Pandorabots has rolled out their Artificial Intelligence as a Service (AIaaS) platform. I wrote about the recently launched Pandorabots Playground in a previous post. The Playground offers a great option for businesses and app developers looking for a do-it-yourself approach to building conversational virtual assistants. The new AIaaS gives developers a ready-made toolkit for incorporating interactions with their conversational bots into apps and websites using client-side code. Both the Playground and the AIaaS platform support the new and improved AIML 2.0 bot scripting language. Not only does AIML 2.0 offer many new features over the previous AIML 1.x versions, but it also enables your app to control native operations on a mobile device, such as making a phone call or setting reminders.
To get started with the Pandorabots AIaaS platform, you need to register for an account. (The AIaaS account is separate and distinct from your Playground account). You can choose between a freebie option and several paid plans. The freebie option offers you 2 bots and up to 25 API calls per day. The paid plans start for as low as $9 a month for 10 bots and up to 250 API calls per day. More robust plans are available.
When you activate your account, an app is created for you. Once the Pandorabots team approves your app, it acts as your gateway into the Pandorabots API. You can use the APIs to access and control your bot from a website, mobile app, or social media site. The bot must be hosted on the Pandorabots hosting platform. The APIs are RESTful (adhering to REST architectural principles), so you can use client-side code to access all the functions of your server-side bot. Software Development Kits (SDKs) are available for several common web programming languages that provide methods for all of the Pandorabots APIs.

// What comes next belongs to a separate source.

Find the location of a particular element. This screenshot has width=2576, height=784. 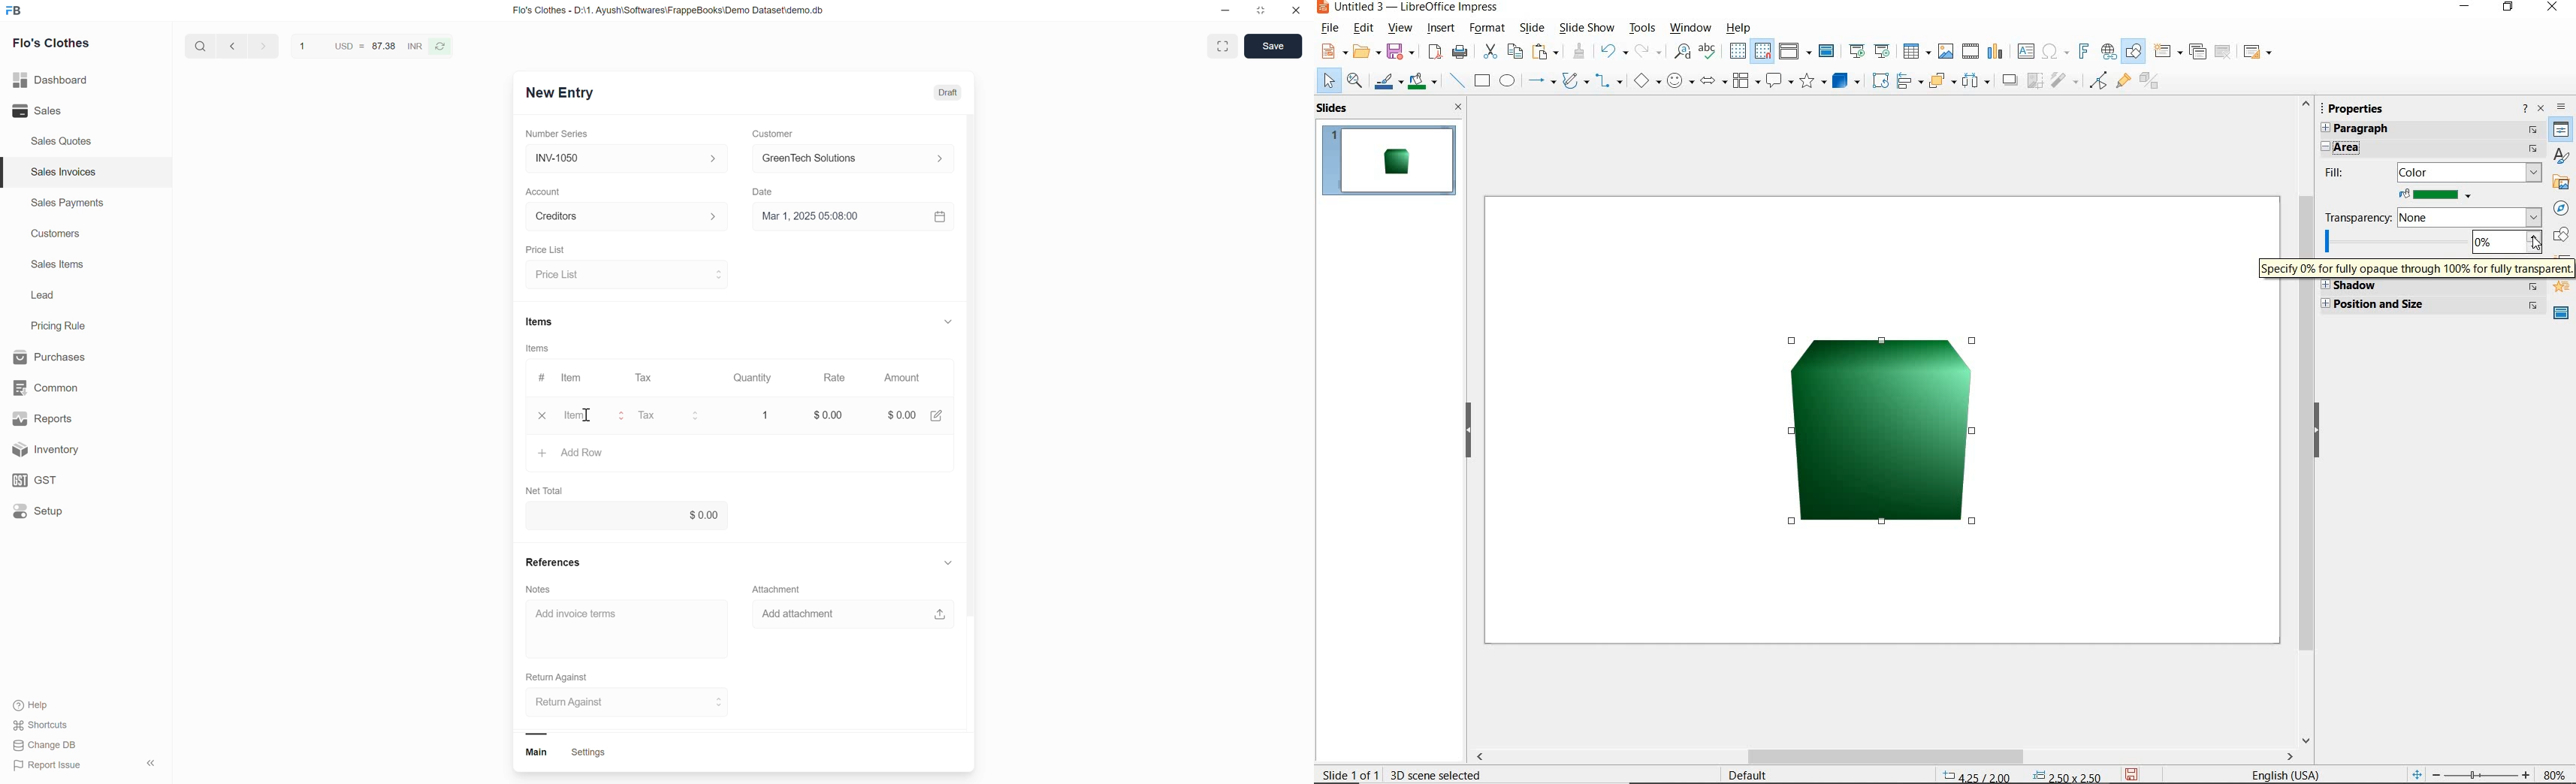

Customer is located at coordinates (771, 134).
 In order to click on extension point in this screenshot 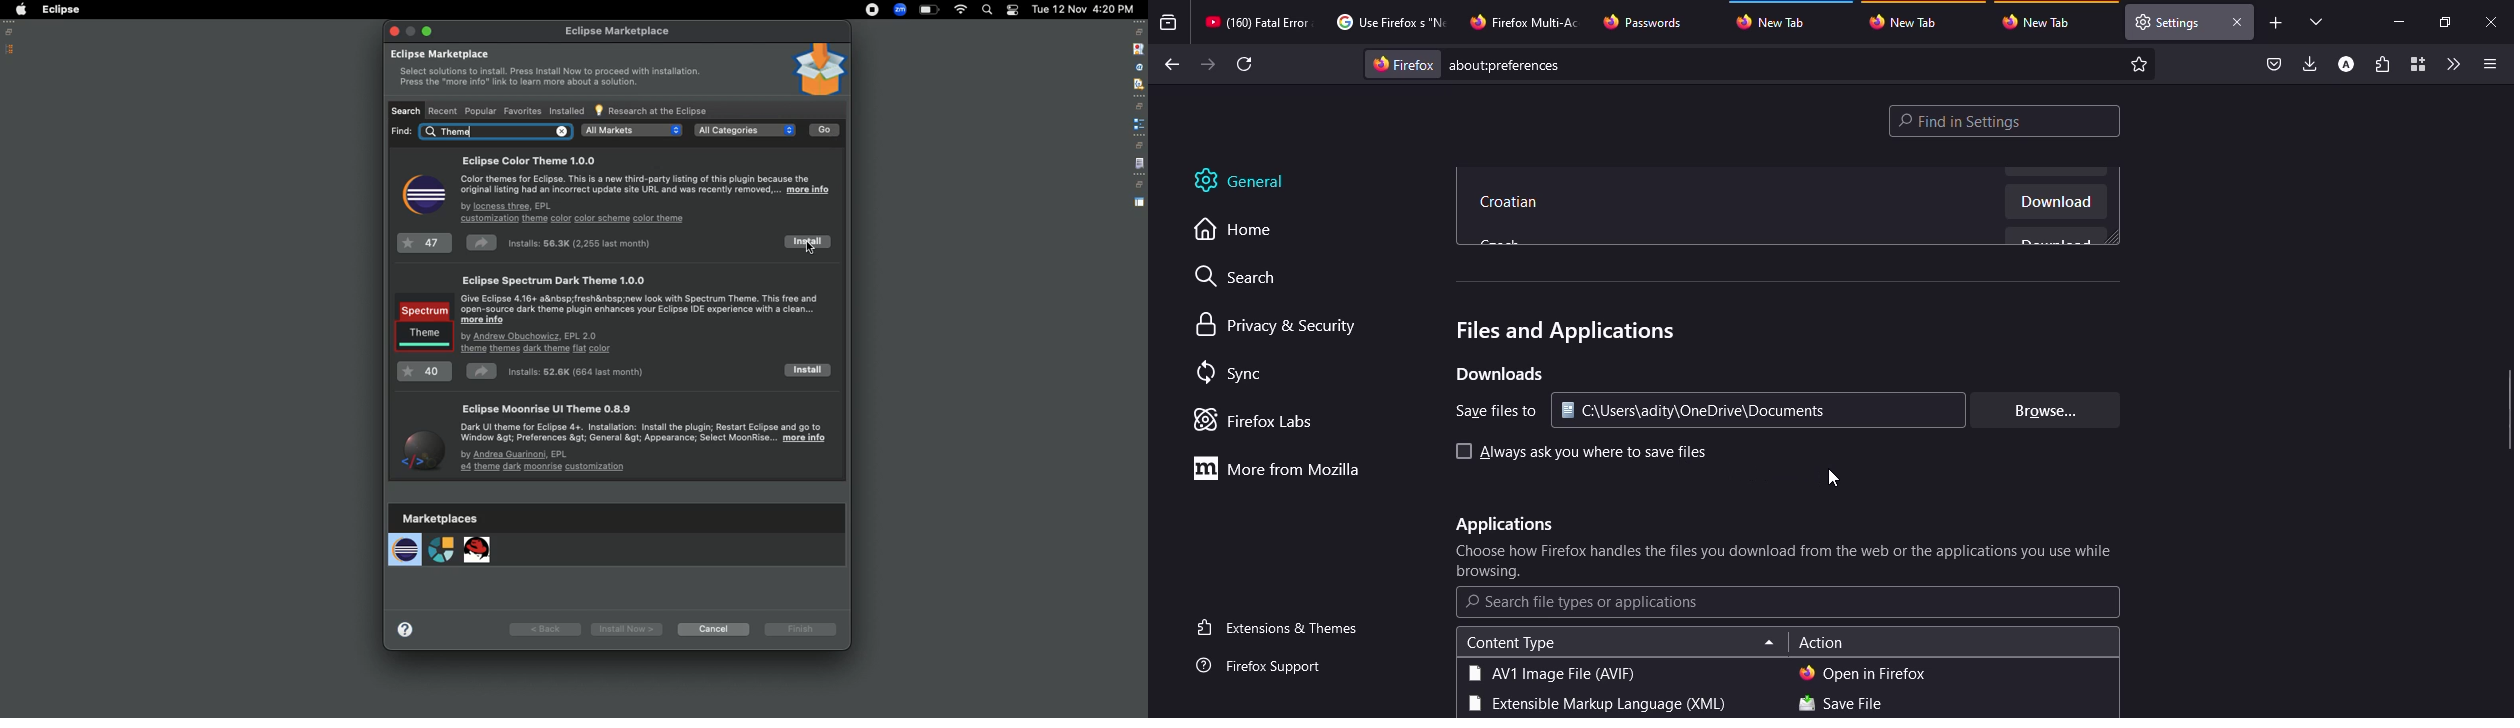, I will do `click(1139, 124)`.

As part of your app, you’re issued a unique User Key and Application ID. You use these two parameters when you make calls to the Pandorabots APIs. The API Documentation provides a basic overview of how everything works. It also provides access for testing out the API operations, which include: Create bot, Delete bot, Upload file, Compile bot, and Talk to bot, among others. You can try most of them out from the documentation platform by providing your User Key and App ID.
To actually build and deploy your bots, you’ll want to leverage the detailed documentation available in the Pandorabots Blog. For example, there’s a post on Creating a Virtual Service Representative that walks you through all the steps of building and deploying a simple conversational assistant. There’s even a basic template that you can leverage to provide your virtual assistant with the core information it needs to answer frequently asked questions about your business. While you’ll want to give your bot more information over time, the template can get your assistant up and running quickly.
DIYers should definitely take a look at the Pandorabots Playground and the newly launched AIaaS. If you’d rather leave the scripting, programming, and configuring to the experts, It seems that Pandorabots also offers consulting and other engineering services.